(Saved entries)
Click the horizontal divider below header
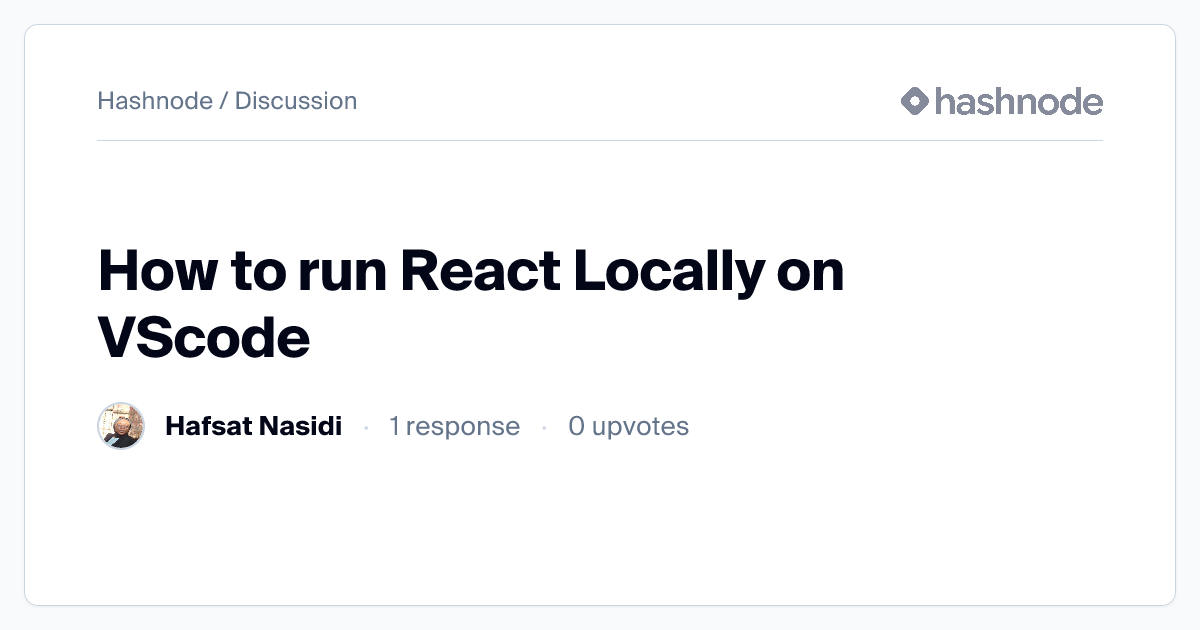This screenshot has width=1200, height=630. coord(600,141)
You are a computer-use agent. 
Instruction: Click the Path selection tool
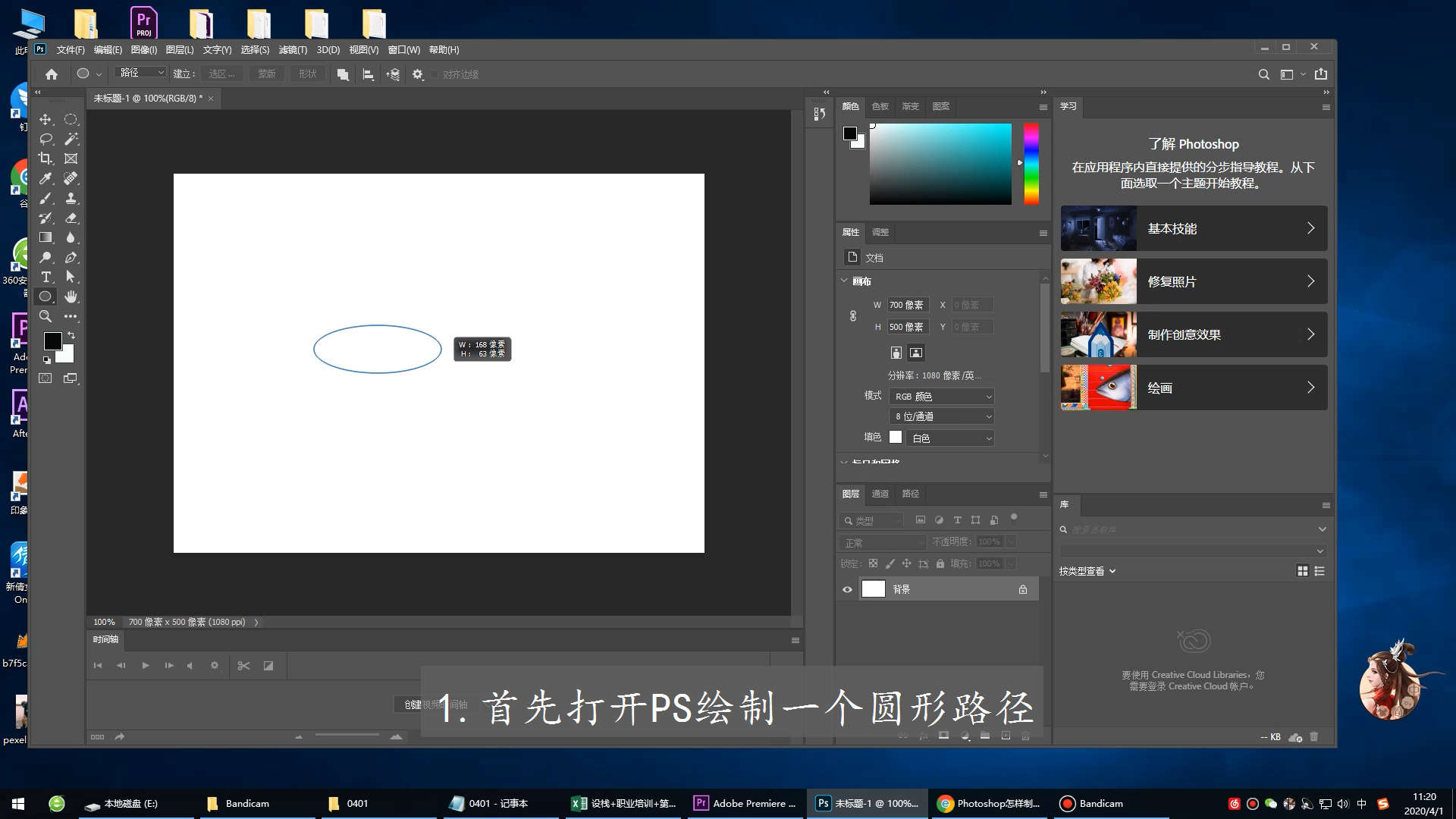click(70, 277)
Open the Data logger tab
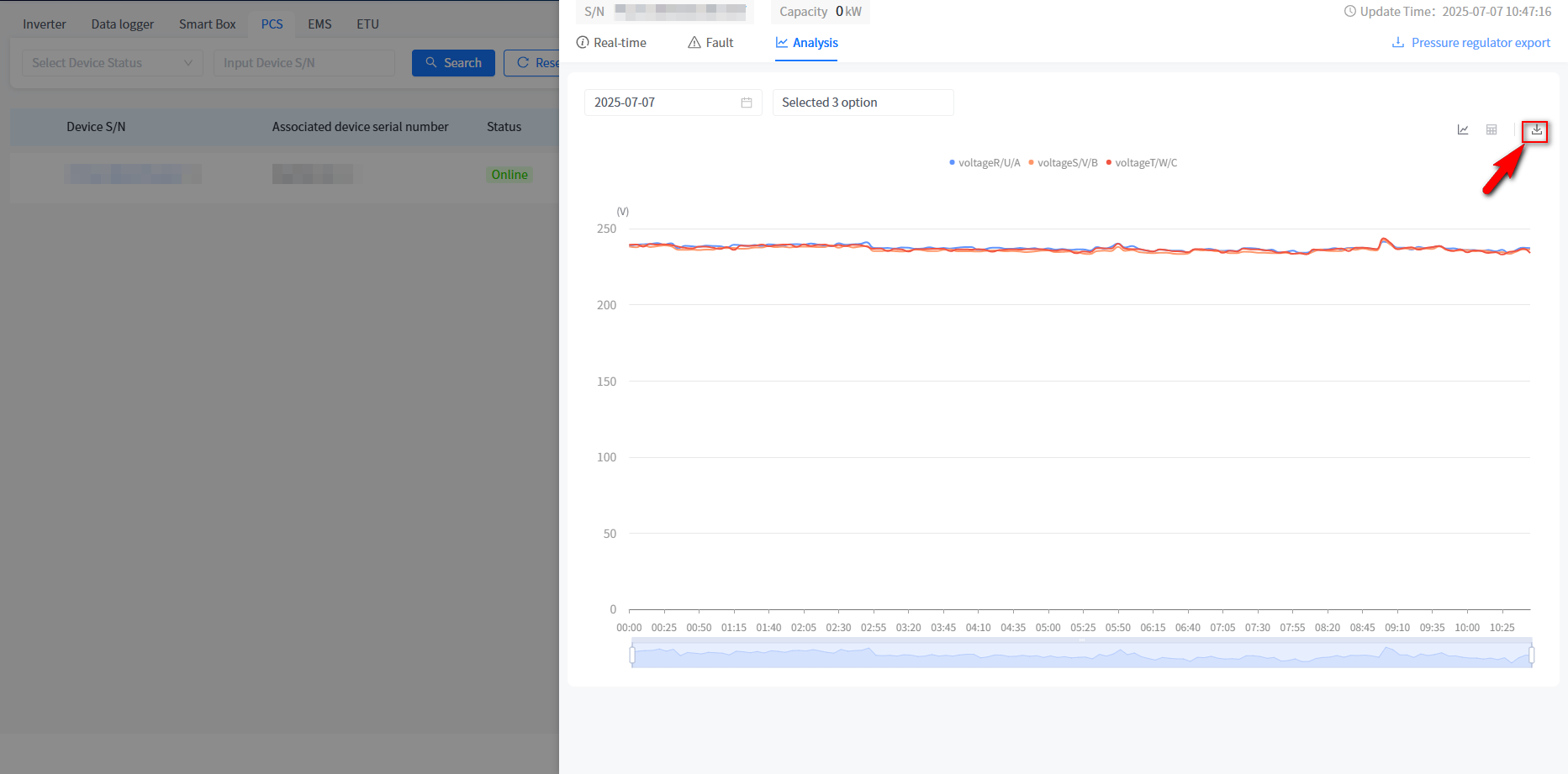The height and width of the screenshot is (774, 1568). [122, 24]
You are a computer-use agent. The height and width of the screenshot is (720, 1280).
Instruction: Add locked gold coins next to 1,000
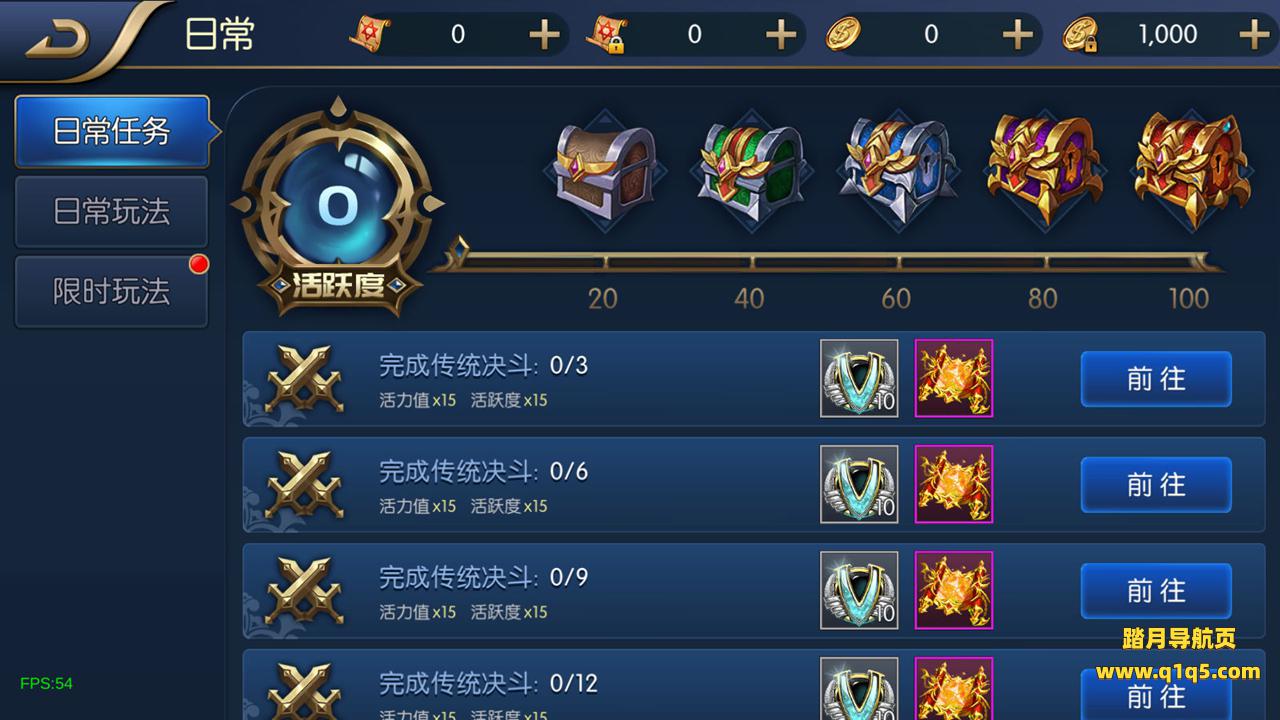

TASK INSTRUCTIONS: Copy out, from the records above, every line that holds the string "agent".

RESULT OF THIS TASK:
You are a computer-use agent. 
You are a computer-use agent. The height and width of the screenshot is (720, 1280).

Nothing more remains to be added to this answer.